▶ **Problem to solve**
Take the lines below from the first through the one that contains "The height and width of the screenshot is (543, 1086)." and copy them exactly.

—————

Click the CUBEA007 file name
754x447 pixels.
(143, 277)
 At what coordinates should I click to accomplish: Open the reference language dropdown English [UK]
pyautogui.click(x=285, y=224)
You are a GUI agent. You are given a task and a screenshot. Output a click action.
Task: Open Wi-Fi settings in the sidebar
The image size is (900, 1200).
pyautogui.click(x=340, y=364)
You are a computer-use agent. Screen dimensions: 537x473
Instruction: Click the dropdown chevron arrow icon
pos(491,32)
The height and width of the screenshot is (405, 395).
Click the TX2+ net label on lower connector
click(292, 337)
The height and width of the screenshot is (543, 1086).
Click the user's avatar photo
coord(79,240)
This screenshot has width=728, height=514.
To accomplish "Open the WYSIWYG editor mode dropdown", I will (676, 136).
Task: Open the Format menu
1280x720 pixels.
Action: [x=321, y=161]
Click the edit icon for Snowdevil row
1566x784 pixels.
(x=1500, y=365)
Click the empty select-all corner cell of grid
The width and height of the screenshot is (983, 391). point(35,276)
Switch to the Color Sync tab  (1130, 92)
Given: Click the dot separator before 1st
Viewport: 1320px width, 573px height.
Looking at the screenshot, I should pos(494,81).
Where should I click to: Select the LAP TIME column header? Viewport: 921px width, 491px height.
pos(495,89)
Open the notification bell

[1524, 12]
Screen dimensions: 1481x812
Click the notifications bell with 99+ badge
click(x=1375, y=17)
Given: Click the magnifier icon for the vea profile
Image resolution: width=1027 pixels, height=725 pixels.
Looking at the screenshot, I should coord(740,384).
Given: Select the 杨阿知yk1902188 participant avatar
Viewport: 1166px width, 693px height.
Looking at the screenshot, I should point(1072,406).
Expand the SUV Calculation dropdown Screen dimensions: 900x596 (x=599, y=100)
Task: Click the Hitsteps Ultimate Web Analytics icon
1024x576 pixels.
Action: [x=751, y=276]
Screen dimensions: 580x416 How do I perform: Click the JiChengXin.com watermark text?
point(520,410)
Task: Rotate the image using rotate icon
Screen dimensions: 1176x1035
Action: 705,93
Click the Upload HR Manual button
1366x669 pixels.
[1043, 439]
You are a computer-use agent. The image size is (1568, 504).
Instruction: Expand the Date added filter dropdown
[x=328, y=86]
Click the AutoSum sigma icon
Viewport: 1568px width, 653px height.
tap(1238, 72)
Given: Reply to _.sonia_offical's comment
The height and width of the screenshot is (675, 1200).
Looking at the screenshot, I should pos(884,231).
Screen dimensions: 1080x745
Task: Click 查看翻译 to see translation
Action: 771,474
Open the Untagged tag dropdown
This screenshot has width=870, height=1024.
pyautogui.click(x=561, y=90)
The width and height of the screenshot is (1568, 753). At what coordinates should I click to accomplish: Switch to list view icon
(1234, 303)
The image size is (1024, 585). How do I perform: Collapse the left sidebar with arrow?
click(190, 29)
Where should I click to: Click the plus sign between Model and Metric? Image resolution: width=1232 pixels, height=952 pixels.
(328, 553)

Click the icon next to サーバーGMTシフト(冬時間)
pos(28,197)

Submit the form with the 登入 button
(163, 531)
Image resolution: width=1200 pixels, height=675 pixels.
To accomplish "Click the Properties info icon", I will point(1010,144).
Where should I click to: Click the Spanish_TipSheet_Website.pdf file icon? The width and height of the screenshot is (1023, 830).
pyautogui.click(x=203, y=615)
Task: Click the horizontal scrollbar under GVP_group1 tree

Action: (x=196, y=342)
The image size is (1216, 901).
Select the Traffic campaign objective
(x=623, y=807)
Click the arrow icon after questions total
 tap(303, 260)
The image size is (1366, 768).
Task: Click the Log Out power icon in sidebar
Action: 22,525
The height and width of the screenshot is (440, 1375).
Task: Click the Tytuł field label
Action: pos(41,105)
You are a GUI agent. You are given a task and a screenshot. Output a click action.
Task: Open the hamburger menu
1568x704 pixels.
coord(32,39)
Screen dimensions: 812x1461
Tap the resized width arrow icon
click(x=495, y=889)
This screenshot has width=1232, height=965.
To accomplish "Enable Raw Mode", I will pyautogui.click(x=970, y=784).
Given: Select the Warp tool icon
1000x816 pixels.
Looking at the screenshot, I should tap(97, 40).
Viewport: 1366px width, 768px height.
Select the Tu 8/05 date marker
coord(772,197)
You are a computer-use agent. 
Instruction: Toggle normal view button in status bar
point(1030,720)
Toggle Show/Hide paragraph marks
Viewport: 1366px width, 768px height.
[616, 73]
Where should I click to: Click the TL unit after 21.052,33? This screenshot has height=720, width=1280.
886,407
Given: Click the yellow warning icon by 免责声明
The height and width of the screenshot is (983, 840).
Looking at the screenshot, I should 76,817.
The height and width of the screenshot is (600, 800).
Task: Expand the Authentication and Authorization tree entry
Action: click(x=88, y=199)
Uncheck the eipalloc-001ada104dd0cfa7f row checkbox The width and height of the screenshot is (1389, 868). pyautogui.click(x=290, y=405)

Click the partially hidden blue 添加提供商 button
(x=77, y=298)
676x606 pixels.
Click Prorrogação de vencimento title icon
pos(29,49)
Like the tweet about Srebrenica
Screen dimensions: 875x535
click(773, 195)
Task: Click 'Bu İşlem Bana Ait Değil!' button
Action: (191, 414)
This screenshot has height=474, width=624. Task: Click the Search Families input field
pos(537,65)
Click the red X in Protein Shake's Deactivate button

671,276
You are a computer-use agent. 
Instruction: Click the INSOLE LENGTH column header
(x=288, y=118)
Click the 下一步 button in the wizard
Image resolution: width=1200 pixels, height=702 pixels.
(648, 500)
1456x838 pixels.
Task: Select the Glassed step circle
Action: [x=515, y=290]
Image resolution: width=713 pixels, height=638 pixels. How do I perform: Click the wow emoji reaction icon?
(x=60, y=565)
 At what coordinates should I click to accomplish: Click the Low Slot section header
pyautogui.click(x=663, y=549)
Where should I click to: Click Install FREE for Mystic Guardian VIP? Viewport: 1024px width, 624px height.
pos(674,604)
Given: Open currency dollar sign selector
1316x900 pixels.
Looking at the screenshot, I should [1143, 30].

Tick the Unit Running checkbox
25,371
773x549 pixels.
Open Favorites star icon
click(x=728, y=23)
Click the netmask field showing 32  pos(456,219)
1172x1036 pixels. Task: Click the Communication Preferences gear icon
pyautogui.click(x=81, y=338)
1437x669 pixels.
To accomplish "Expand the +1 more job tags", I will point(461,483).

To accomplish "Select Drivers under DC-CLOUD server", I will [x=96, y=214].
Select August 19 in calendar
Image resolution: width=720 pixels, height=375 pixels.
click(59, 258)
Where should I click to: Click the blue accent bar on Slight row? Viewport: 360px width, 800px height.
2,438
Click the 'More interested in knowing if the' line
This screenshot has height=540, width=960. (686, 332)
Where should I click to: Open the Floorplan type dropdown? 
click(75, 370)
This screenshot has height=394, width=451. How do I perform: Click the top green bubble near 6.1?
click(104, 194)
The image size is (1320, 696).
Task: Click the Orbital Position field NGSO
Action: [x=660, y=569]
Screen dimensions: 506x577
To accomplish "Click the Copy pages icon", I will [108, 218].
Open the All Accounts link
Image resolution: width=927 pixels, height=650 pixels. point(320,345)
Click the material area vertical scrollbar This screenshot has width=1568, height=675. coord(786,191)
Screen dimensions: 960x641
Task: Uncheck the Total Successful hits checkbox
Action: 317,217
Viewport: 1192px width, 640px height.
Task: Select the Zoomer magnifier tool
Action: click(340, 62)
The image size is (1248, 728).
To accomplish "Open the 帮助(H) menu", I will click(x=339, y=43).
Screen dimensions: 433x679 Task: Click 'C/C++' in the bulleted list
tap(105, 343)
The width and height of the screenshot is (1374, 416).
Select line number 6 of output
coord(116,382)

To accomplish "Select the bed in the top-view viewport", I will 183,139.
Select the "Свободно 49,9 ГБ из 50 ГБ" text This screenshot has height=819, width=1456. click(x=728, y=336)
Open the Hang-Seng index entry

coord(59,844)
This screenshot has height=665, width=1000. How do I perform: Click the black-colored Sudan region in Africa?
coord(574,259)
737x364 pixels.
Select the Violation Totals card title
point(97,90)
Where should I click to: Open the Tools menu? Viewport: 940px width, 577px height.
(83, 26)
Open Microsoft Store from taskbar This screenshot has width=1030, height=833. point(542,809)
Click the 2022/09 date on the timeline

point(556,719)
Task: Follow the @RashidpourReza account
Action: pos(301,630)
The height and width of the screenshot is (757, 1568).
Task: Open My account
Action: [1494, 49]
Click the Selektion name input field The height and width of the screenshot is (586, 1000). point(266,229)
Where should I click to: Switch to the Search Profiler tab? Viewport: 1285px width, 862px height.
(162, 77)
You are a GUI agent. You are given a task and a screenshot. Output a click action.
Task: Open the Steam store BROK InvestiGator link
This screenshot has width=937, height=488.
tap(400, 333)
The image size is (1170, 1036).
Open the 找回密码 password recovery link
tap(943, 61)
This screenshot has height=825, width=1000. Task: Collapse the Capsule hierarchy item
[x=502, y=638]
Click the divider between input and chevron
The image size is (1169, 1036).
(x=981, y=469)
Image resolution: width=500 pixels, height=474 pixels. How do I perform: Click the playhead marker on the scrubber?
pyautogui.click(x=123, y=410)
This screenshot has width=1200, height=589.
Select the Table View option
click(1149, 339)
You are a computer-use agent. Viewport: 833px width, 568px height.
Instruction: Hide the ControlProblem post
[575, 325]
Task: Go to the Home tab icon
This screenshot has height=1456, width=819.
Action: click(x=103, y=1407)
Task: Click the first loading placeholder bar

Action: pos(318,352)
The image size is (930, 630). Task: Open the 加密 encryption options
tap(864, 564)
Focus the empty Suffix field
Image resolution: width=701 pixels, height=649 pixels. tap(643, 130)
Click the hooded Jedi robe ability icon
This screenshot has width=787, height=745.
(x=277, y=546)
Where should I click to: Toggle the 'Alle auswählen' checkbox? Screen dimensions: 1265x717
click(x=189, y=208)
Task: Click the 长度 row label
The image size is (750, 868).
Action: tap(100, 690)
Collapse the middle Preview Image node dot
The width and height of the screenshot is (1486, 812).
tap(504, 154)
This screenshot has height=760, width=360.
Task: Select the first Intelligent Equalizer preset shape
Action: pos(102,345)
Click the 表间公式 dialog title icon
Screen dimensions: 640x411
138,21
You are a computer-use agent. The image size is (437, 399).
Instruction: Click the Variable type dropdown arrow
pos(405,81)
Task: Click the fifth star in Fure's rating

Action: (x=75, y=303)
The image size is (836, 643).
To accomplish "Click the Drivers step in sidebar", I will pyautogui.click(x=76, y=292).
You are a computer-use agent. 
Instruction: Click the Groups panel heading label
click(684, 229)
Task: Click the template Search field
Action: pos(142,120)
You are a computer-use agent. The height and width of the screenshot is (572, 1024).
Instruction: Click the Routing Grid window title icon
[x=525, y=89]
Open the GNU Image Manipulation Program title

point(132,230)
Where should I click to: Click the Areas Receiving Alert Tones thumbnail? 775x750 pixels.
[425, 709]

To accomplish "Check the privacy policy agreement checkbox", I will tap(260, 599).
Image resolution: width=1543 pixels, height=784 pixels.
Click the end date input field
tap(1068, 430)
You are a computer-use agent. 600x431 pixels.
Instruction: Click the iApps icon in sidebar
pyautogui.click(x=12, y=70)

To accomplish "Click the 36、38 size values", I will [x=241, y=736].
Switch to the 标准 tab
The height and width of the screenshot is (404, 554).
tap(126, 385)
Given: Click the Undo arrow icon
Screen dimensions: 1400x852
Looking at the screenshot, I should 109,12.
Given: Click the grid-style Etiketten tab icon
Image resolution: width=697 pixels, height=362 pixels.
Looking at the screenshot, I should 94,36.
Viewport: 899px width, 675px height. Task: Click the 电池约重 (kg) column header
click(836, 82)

—————

▶ **Task answer**
Click the CUBEA007 file name
754x447 pixels.
(143, 277)
 At what coordinates should I click to accomplish: Open the reference language dropdown English [UK]
pyautogui.click(x=285, y=224)
You are a GUI agent. You are given a task and a screenshot. Output a click action.
Task: Open Wi-Fi settings in the sidebar
The image size is (900, 1200).
pyautogui.click(x=340, y=364)
You are a computer-use agent. Screen dimensions: 537x473
Instruction: Click the dropdown chevron arrow icon
pos(491,32)
The height and width of the screenshot is (405, 395).
Click the TX2+ net label on lower connector
click(292, 337)
The height and width of the screenshot is (543, 1086).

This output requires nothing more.